The show started off sprightly enough with some tap dancing porters (the woman next to me remarked that they were the best part of the show), but much of what the ensemble was saying during the opening number was lost, drowned out by the sound of the orchestra and not well amplified. The sound didn’t improve much throughout, though only the ensemble numbers caused a real problem for me with comprehension.

Kristin has a funny entrance as a mousy accompaniest and a startling costume transformation right in front of the audience, but it sure looks like she’s working hard at it. When she finds the time to relax a bit, as she does in the second act, she’s better, but she often comes off as too intelligent for the material and lacking in whimsy. A few line readings sound distinctly Madeline Kahn-esque, which is unnecessary. Kristin is talented in her own right and shouldn’t feel the need to try to play it as Kahn may have, which is how it all came off as to me. I refrain from saying that she is miscast, but I do think that once she feels more comfortable in the role that she will relax a bit and not come off quite as forced.

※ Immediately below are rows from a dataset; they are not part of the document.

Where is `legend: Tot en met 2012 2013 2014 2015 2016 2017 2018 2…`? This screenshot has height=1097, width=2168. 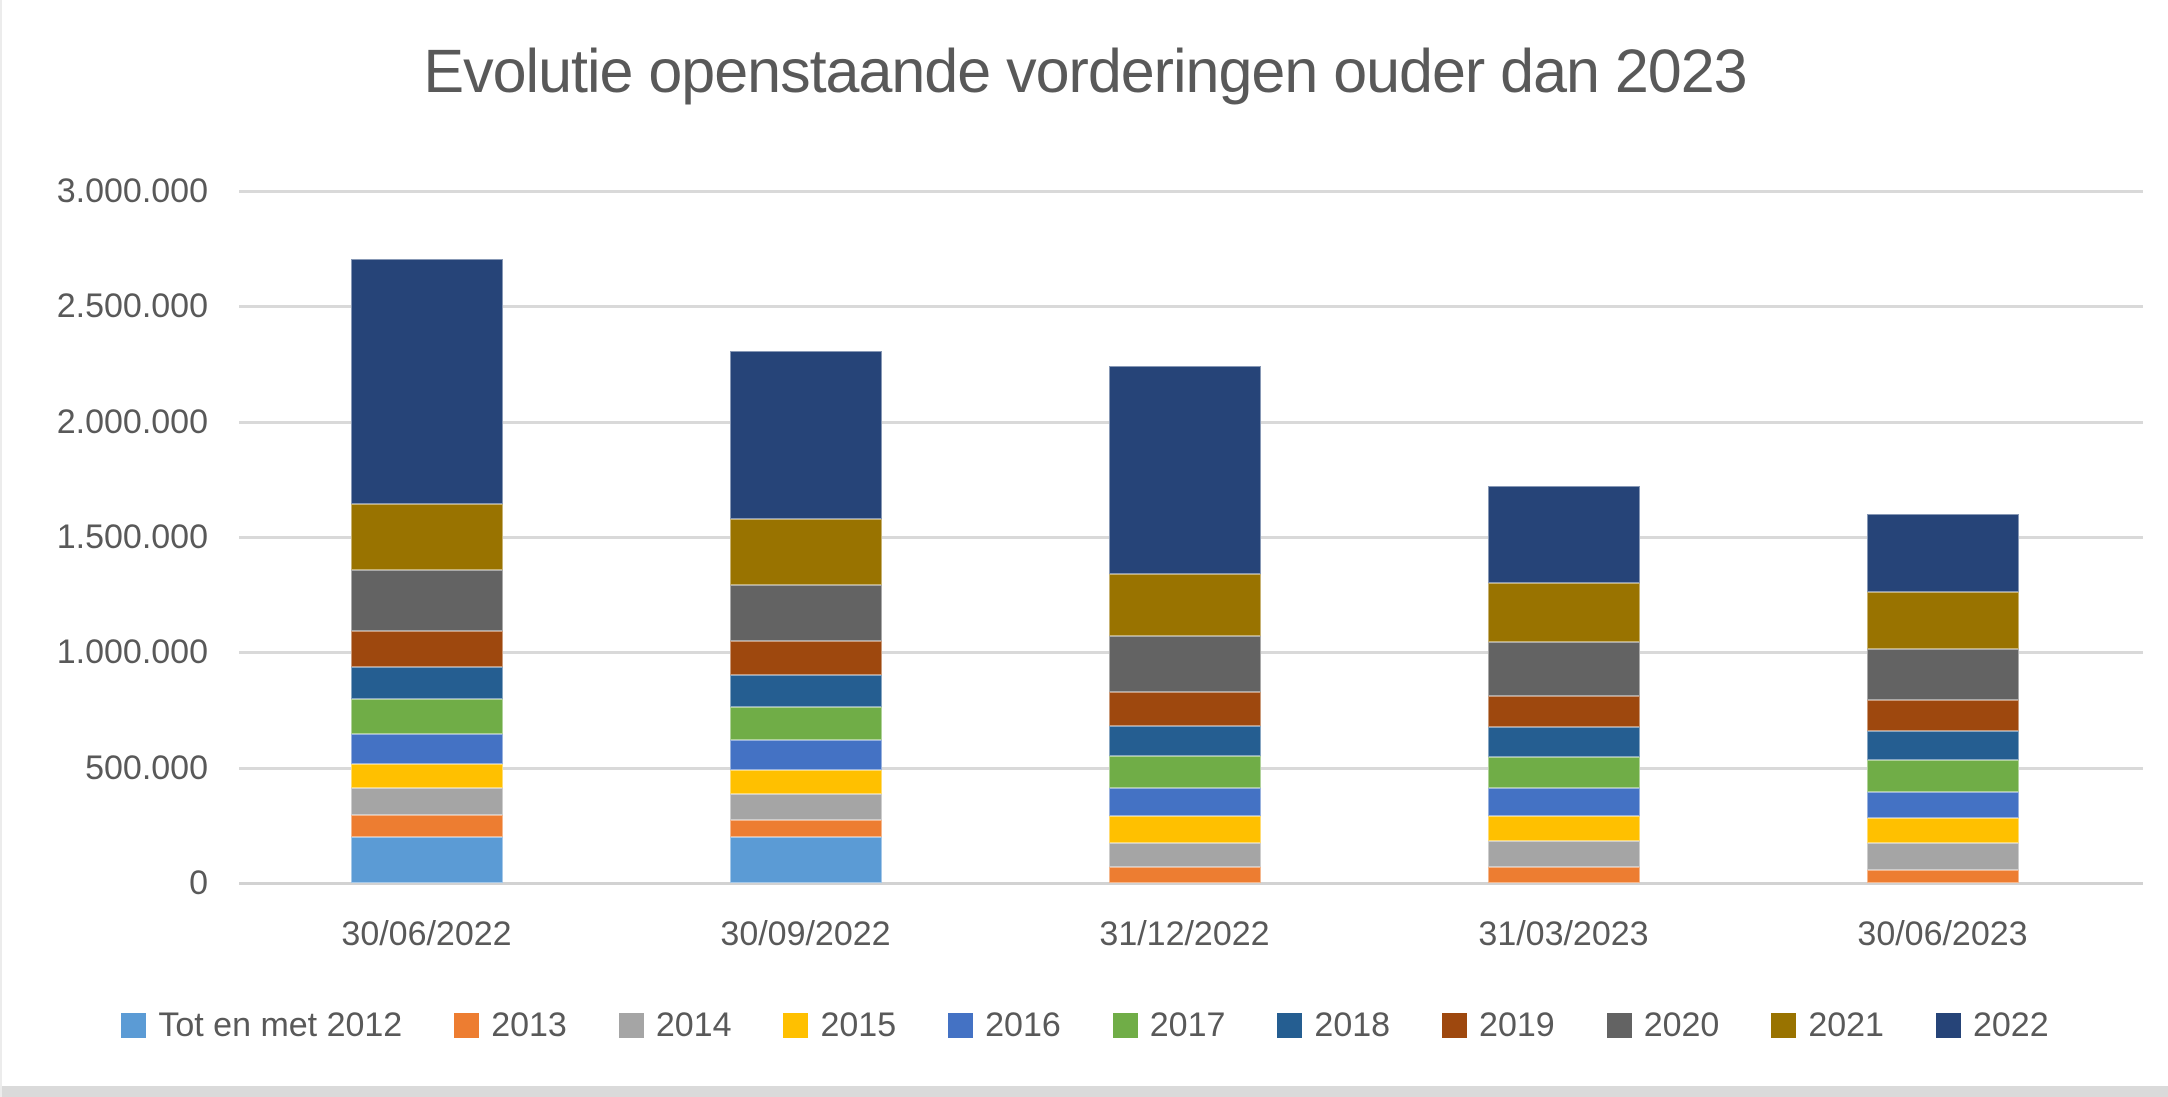 legend: Tot en met 2012 2013 2014 2015 2016 2017 2018 2… is located at coordinates (1085, 1026).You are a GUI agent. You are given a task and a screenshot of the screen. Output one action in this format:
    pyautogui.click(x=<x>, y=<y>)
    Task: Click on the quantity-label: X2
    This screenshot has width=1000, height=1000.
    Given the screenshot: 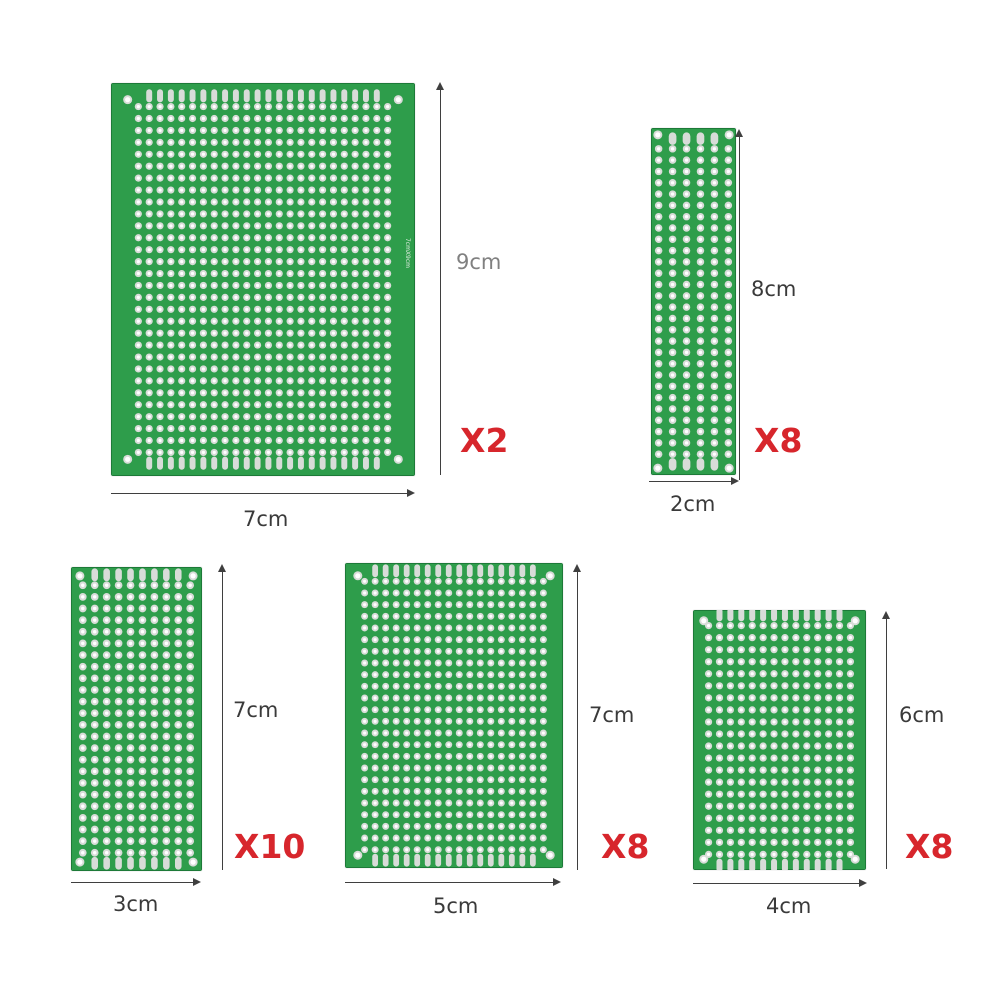 What is the action you would take?
    pyautogui.click(x=484, y=440)
     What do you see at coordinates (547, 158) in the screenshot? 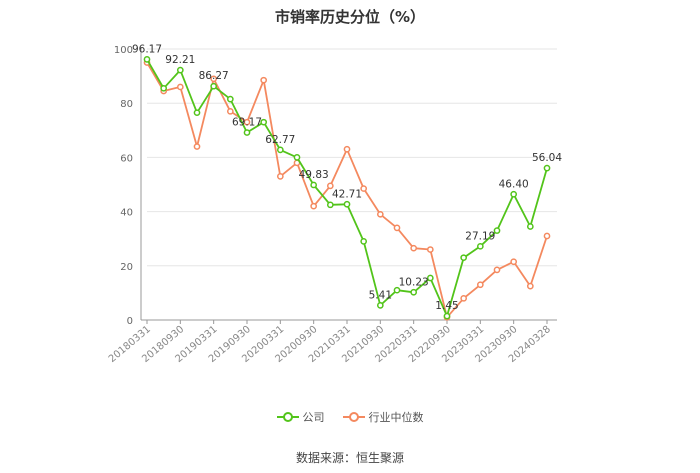
I see `data-label: 56.04` at bounding box center [547, 158].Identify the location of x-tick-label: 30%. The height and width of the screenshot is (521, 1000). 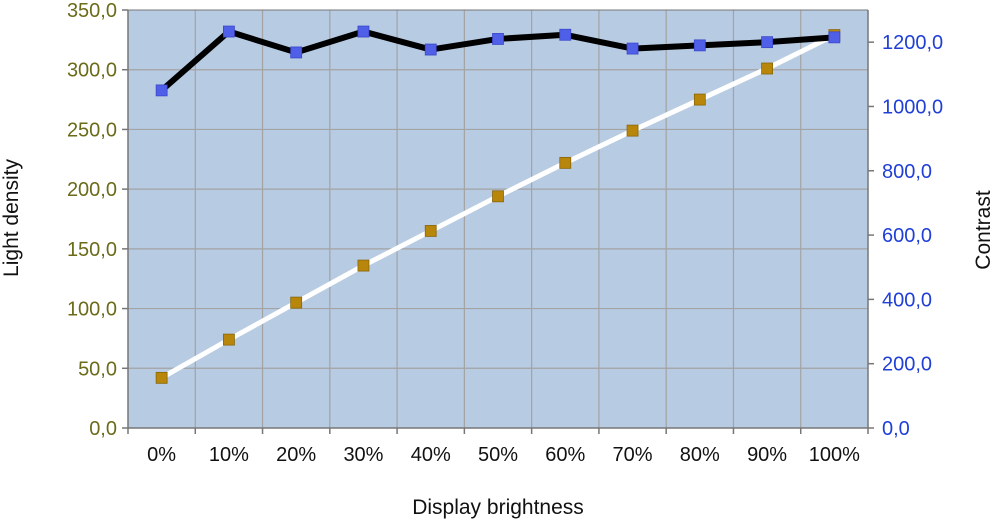
(363, 455).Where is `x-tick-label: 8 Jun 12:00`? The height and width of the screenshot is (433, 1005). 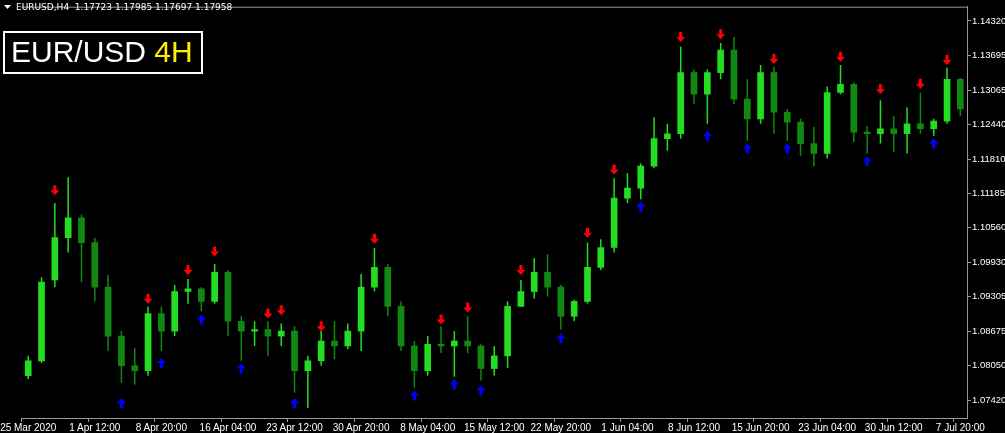 x-tick-label: 8 Jun 12:00 is located at coordinates (694, 427).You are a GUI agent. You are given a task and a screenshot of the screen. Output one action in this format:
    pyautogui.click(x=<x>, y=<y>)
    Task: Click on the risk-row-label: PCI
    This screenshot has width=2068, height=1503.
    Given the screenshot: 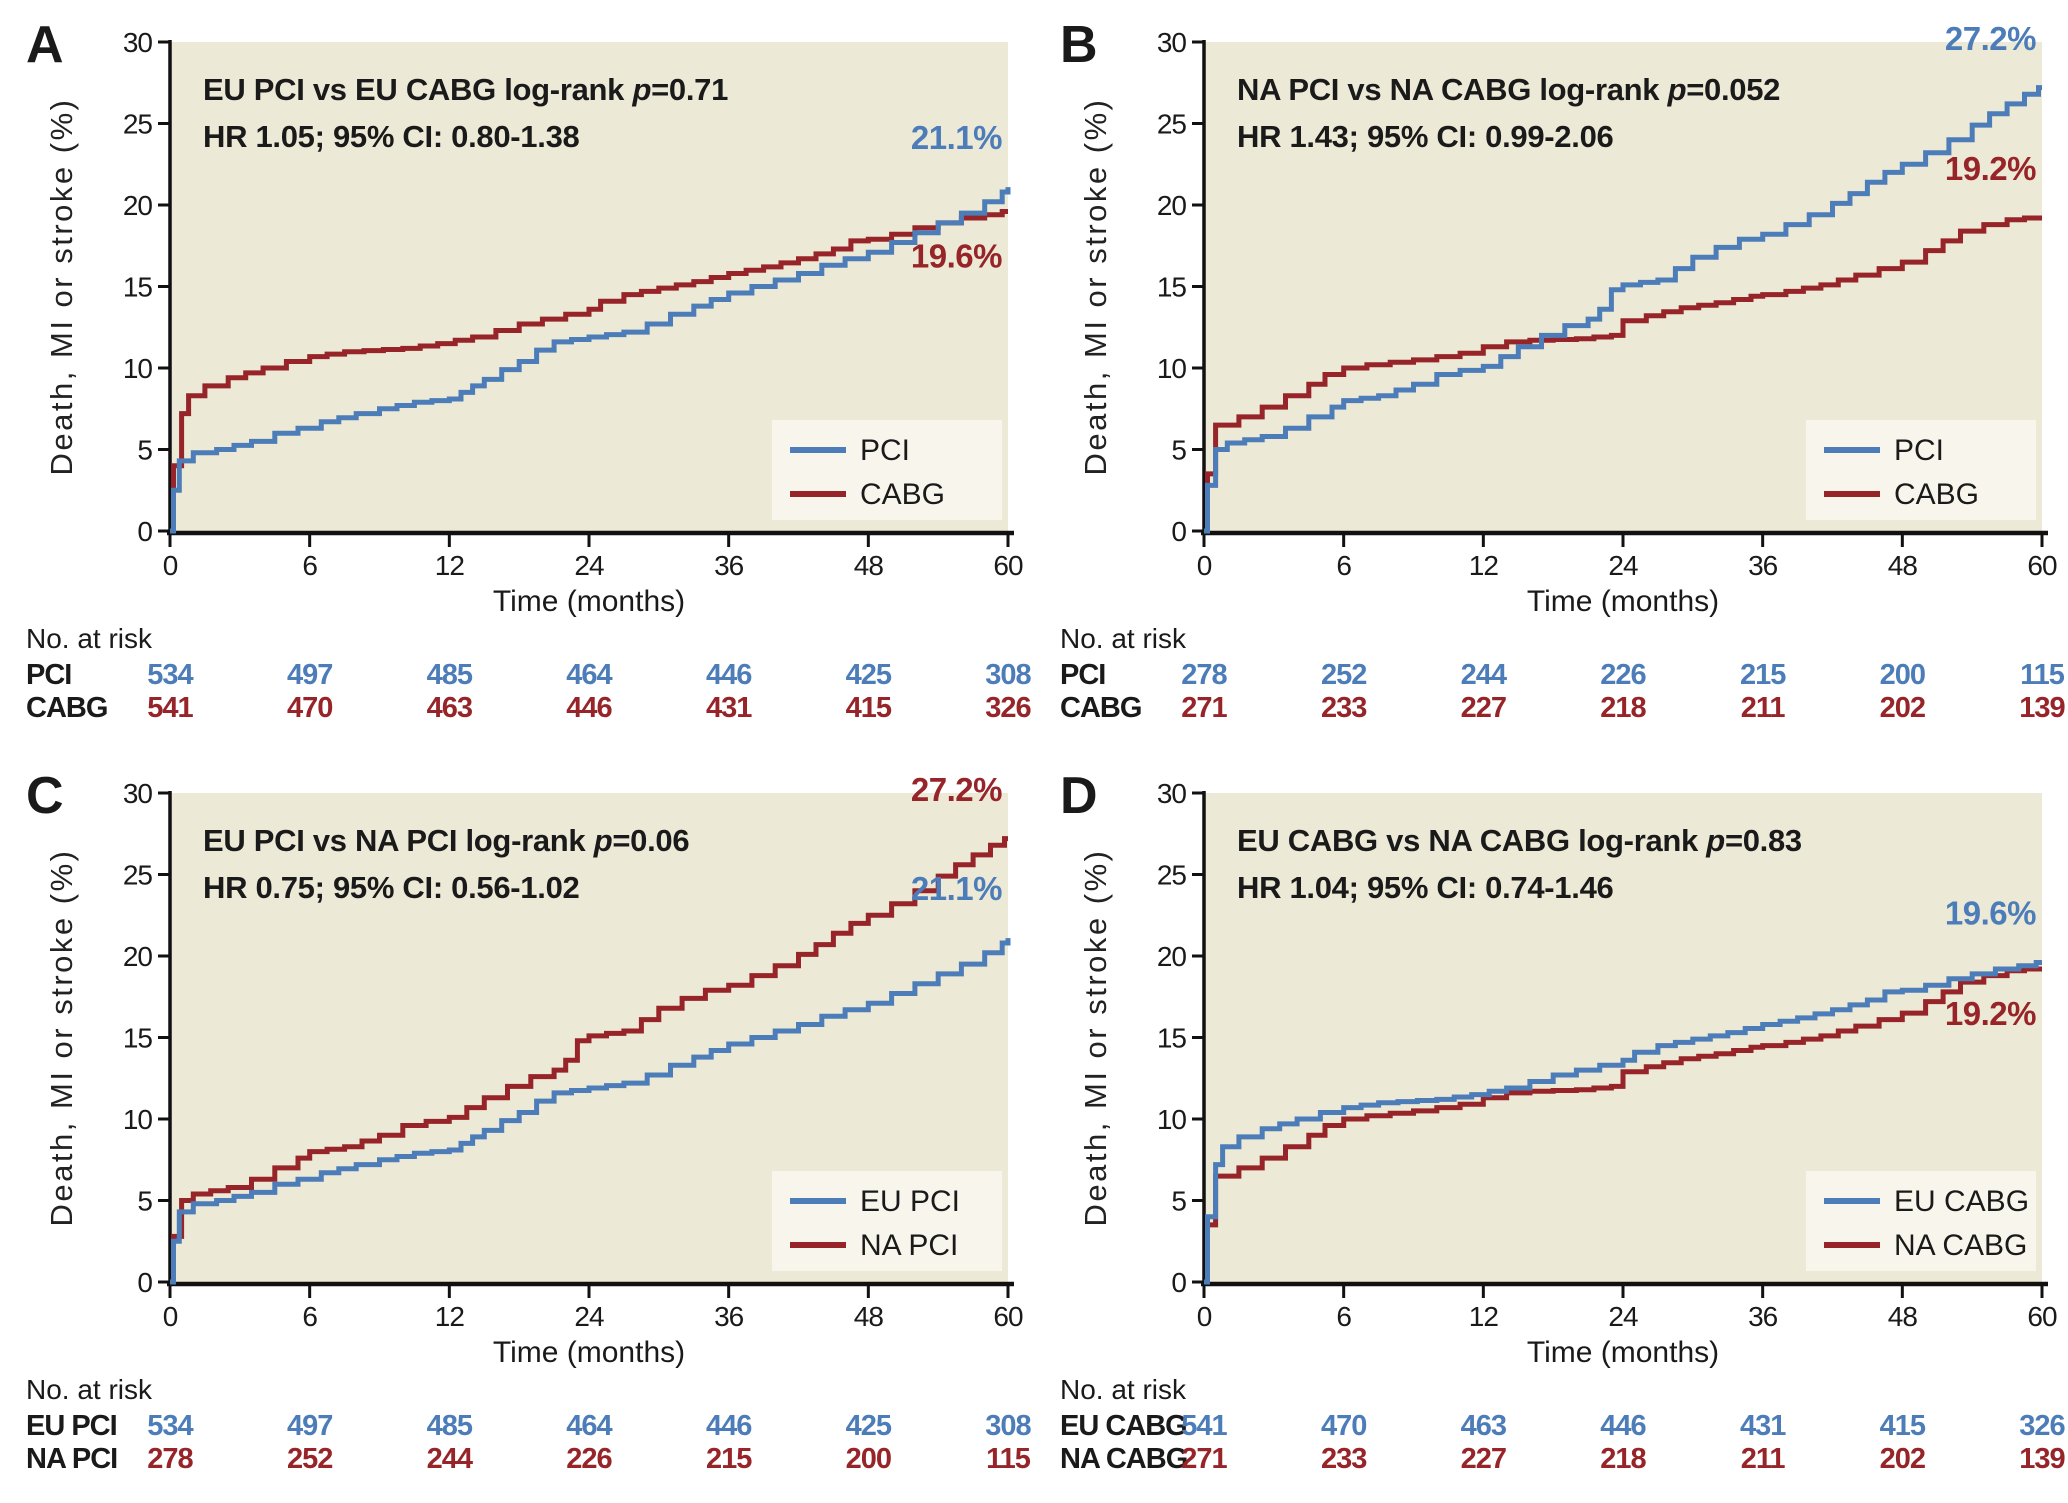 What is the action you would take?
    pyautogui.click(x=1082, y=675)
    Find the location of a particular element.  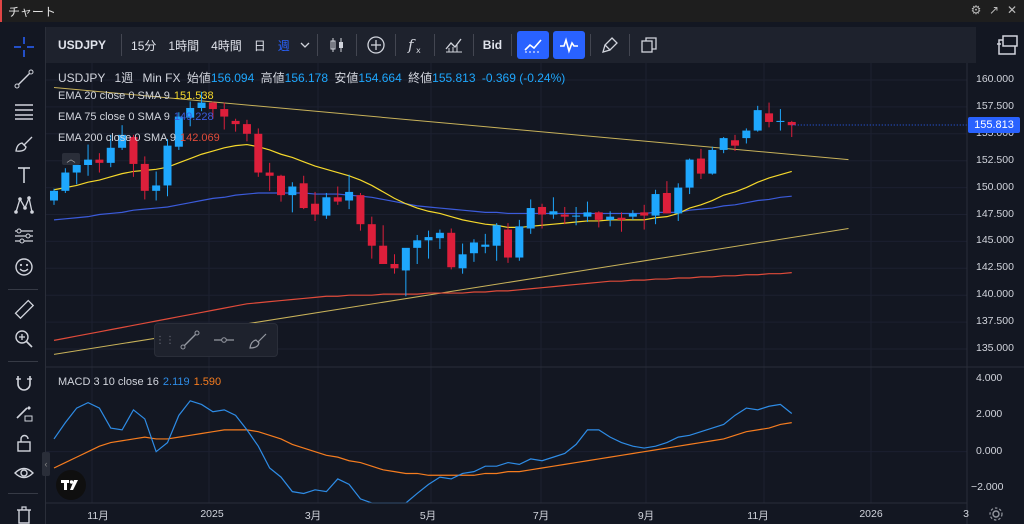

James Moye went on for his sixth performance in Gallagher’s part, and he never appears comfortable on stage. He knows his lines and blocking, but I don’t buy him as a conniving producer. He also comes off as forced, like Kristin, and the two have zero chemistry.

Andy Karl plays Kristin’s boyfriend, and he seems to be one of the few people in the play who knows what play he is in! Having seen him in Rocky last year, I knew he was talented, but I was surprised how well he took to the slapstick of this part! He’s handsome, quick, over-the-top in exactly the right way, and understands the tone of the piece. I wonder if Mr. Karl is a glutton for punishment as he has gone from being hit in the boxing ring in Rocky to having his face and body continually attacked by slamming doors in this play! I would be surprised if he doesn’t get a supporting actor Tony nomination for this one.

Mary Louise Wilson plays the dotty Letitia Peabody Primrose with glee and looks like she’s having a great time. She gets a lot of the best laughs as well. Another standout was understudy Ben Crawford playing the small role of the agent Max Jacobs, going on for James Moye (otherwise occupied covering for Peter Gallagher). Ben looks the part with slicked back hair and a cocky grin, and he comes off as completely at ease.

My performance was stopped for an impromptu intermission for about fifteen minutes during the second act number, “She’s a Nut!” The snafu occurred after Mary Louise Wildon rode a miniature train offstage. The stage was dark with no activity, but the music continued. Kristin and Andy ran out to do their part in the song, sang a bit, and then quickly returned to the wings. The music came to an abrupt stop, and we all knew there was a problem. An announcement was made that there was a technical issue and the show would resume shortly. The house lights came on, and a few minutes later the large title screen was brought down, presumably to check whatever element was malfunctioning.

When the show resumed it was with the part in the song with Mary Louise once again riding the miniature train, but this time a large screen came down with lights and moving parts showing the path of the train with the destination constantly changing. Andy and Kristin returned to do their part, with Kristin ad libbing, “I feel like I’ve done this before…” The audience cheered. The rest of the play seemed livelier after that, as if everyone was on high alert and ready for anything. The elaborate “Babette” number was quite well done, but not good enough to redeem the rest of the performance.

I stayed for a brief post-show discussion with the cast (sans Andy Karl and Kristin Chenoweth) and they elaborated on the technical glitch that stopped the show. Apparently the computer that runs the different moving pieces locked up and needed to be restarted, but they were quick to say that at least it wasn’t anything mechanical that broke down. The facilitator of the discussion also pointed out how technically complex the show was and that was one of the reasons it has been so long before being revived. I dunno… The moving train was nice and all, but it was hardly what I would call complex, especially after seeing all of the moving parts in Beautiful: The Carole King Musical and Honeymoon in Vegas.